Now the hard part.... he is still in denial as to how extensive his limitations are. He still wants to drive, despite the fact he cannot put his own seatbelt on and can barely get into the car without help. The mobile home he lives in needs extensive cleaning and he keeps pushing Penny to do the work so he can save money (despite the fact that the work needed is extensive and the fact that Penny's cancer fight should not be complicated with her trying to clean a germ laden / dirty mobile home when she is not physically capable of doing so).
The fact my hernia recurred as a result of our effort to help her father is my fault (we tried to have the bed assembled by professionals, but both times... the bed arrived missing the parts necessary to complete it). But we should have told her father to wait to leave the rehab center until someone could assemble the bed instead of my trying to fix the situation in order to get him out of there like he wanted. I need to learn how to say "wait" when it can result in my physical condition taking a turn for the worse.
I have learned my lesson the hard way, and hopefully, the surgery will be redone (and I will not do any physical activity for a month no matter what I am asked to do). Hernia's can only heal after surgery if stress is not put on the affected muscle.As for Penny's father..... Penny and I are in no physical condition to engage in long term care for him (that involves lifting and other physical care), we are walking a fine line regarding what we can do and we need to find a solution that doesn't involve our sacrificing our physical health in order to make up for his lack of ability to engage in daily activity (he needs professional care). I hope this doesn't sound like we are complaining, he needs to acknowledge his limitations and allow himself to be cared for by professionals instead of engaging in denial and forcing family (by fighting all efforts to get him help) which only will contribute to that families already deteriorating quality of life.
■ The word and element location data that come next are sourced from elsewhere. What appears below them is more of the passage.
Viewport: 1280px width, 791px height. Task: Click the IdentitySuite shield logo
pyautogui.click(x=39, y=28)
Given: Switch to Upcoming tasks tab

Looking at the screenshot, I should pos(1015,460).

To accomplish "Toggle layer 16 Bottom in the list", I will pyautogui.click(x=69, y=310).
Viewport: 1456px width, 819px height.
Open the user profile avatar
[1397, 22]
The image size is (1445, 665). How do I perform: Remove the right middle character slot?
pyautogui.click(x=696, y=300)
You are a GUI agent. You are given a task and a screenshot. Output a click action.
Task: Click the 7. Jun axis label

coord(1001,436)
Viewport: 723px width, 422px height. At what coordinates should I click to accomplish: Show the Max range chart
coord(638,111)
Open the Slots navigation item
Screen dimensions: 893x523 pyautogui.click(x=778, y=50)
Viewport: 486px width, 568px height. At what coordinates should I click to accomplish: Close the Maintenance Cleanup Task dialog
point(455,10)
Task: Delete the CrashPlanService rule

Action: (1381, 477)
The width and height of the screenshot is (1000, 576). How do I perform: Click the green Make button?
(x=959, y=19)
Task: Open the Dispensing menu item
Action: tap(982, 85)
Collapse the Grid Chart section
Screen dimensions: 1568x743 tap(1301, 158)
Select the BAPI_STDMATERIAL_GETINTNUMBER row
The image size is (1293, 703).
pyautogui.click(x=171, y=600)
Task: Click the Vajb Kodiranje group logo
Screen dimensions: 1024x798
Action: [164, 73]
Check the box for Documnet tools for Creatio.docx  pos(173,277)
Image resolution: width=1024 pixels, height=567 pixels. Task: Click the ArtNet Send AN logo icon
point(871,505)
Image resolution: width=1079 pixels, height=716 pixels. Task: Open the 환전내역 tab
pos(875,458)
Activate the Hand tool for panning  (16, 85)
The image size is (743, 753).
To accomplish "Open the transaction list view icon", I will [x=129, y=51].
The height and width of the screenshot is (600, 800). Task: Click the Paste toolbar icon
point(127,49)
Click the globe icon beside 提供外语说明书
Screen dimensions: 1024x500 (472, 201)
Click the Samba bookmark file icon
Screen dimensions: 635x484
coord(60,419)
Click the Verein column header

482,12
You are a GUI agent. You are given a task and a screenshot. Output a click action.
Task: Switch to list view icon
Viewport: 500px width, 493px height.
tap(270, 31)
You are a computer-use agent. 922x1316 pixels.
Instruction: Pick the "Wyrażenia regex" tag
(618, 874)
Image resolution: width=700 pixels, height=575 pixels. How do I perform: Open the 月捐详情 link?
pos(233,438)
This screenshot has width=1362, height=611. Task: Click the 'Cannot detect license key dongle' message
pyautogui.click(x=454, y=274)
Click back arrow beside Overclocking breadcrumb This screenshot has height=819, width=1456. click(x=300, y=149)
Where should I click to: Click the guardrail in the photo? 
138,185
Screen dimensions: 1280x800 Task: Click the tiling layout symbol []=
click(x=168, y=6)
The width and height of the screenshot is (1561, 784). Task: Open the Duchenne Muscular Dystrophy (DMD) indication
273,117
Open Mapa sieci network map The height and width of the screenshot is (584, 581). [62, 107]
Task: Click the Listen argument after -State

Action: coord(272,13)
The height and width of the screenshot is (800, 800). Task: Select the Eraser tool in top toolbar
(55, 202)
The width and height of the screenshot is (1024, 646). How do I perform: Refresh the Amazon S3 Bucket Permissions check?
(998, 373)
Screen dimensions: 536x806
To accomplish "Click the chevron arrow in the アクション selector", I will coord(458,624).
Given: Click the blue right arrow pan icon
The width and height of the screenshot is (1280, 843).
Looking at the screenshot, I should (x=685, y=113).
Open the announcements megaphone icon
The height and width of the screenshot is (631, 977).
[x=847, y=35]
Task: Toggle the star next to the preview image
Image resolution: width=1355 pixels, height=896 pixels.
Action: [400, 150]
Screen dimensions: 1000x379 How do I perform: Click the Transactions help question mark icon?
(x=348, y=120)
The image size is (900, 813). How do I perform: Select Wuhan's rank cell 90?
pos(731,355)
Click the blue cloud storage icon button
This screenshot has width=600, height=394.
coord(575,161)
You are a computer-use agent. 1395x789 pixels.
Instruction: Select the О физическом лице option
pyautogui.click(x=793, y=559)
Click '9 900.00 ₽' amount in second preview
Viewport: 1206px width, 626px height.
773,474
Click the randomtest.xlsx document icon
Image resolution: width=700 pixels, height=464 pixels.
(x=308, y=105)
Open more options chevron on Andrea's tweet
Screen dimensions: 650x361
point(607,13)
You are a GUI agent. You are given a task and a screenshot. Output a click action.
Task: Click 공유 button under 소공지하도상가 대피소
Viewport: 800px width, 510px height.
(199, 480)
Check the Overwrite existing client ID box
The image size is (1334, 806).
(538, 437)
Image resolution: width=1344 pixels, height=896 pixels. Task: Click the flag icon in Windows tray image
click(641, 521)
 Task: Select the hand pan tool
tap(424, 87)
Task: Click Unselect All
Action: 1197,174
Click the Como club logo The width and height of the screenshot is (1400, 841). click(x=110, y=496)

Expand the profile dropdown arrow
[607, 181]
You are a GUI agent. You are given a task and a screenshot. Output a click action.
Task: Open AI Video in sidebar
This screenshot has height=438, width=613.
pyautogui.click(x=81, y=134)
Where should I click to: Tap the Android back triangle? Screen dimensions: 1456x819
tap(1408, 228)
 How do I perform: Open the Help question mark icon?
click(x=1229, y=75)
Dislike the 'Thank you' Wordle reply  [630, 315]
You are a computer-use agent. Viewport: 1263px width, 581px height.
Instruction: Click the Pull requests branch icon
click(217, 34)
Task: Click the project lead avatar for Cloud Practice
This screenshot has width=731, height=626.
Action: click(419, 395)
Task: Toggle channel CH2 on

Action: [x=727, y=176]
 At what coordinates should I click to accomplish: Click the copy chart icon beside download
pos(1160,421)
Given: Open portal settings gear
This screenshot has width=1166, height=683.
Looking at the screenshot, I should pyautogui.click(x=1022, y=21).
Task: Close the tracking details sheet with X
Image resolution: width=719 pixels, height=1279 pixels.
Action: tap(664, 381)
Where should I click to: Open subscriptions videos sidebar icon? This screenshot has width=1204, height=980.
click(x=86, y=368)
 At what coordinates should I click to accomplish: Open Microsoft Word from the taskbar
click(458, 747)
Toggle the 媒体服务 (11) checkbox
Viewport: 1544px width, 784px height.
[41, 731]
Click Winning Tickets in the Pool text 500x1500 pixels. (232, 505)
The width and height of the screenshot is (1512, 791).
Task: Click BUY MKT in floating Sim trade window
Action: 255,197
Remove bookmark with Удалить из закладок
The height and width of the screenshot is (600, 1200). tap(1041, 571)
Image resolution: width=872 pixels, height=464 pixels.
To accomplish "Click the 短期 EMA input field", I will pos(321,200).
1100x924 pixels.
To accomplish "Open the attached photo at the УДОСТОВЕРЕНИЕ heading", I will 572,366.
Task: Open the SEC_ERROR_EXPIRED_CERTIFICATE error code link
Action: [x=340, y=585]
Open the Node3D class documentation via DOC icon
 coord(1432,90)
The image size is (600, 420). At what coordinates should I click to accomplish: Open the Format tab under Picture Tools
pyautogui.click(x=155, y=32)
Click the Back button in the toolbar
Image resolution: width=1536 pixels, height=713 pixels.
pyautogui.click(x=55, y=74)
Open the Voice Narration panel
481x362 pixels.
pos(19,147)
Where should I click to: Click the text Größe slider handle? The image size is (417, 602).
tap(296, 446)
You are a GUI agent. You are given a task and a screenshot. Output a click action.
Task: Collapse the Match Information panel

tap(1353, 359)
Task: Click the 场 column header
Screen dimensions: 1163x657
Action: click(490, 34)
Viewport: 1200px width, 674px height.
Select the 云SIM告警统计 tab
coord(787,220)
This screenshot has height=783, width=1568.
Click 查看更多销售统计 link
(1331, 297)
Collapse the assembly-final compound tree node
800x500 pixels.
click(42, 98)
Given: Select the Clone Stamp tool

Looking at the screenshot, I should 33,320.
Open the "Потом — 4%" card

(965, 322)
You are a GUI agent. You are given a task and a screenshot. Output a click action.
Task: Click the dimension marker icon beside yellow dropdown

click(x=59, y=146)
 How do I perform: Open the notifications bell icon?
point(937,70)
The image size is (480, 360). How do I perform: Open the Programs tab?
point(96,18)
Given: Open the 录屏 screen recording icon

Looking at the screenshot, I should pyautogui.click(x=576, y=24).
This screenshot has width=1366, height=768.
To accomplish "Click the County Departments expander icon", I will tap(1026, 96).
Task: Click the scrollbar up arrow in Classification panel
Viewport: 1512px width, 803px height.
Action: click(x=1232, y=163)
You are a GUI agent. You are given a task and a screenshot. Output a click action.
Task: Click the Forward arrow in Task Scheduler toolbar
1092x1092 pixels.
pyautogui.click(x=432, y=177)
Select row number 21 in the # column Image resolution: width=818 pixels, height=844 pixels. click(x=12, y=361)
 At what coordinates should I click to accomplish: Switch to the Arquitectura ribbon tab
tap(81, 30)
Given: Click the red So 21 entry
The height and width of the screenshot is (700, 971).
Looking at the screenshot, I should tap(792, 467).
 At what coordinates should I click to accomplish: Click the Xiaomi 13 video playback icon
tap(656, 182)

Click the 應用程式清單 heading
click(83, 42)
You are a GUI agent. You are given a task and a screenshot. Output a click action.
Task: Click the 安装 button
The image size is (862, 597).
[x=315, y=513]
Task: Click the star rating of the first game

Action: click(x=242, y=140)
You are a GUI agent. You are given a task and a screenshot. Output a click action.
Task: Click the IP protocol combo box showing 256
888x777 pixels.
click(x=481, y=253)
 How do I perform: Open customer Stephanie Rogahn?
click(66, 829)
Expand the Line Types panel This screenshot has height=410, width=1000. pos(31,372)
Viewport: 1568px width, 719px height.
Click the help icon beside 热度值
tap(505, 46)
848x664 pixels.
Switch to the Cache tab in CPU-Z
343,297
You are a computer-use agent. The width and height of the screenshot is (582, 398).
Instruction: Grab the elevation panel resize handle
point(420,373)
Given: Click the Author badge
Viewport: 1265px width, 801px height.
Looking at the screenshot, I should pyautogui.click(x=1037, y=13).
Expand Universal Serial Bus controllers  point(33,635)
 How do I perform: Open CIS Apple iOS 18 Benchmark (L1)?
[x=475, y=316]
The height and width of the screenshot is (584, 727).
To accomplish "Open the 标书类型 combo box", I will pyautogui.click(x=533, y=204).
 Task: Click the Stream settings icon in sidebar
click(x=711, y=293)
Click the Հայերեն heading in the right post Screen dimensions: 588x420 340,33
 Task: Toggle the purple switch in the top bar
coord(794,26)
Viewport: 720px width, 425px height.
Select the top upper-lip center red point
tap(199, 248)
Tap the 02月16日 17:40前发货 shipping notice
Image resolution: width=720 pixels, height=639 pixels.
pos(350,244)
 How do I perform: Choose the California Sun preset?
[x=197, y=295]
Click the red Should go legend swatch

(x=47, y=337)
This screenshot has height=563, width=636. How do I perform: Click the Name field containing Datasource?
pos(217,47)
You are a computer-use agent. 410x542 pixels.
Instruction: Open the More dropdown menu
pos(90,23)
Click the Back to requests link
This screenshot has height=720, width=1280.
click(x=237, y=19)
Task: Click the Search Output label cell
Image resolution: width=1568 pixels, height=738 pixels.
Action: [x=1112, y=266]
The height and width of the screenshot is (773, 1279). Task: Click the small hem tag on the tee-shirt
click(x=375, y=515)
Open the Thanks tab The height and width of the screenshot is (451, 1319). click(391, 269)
And truly, he needs to stop driving as he is a danger to anyone on the road (his response time is limited, his Parkinson's makes him very stiff, and his tremors are getting worse). We are so worried he will hurt someone (which is why we are pushing for a NeuroPsych evaluation to assess his physical / mental capacity).
I also was saddened by the death of a friend I used to work with, Kevin Koerner passed away a few days ago. He was an honorable man and was a tenacious man. His attention to detail was legendary and many learned the ropes of the logistics industry from him. He was and always will be "The Colonel" to all of his friends and peers/co-workers. I didn't interact with him too much away from work (we lived very far from each other), but we spent many days and evenings talking to each other regarding work issues/solutions plus our familial issues (he loved his wife Cindy and did everything he could to raise his children as best he could). There is not anyone I know who has a bad word to say about the man, and when I am at his funeral in a week, I am sure that it will be well attended with many who honestly will be there to pay their respects (and who genuinely miss him).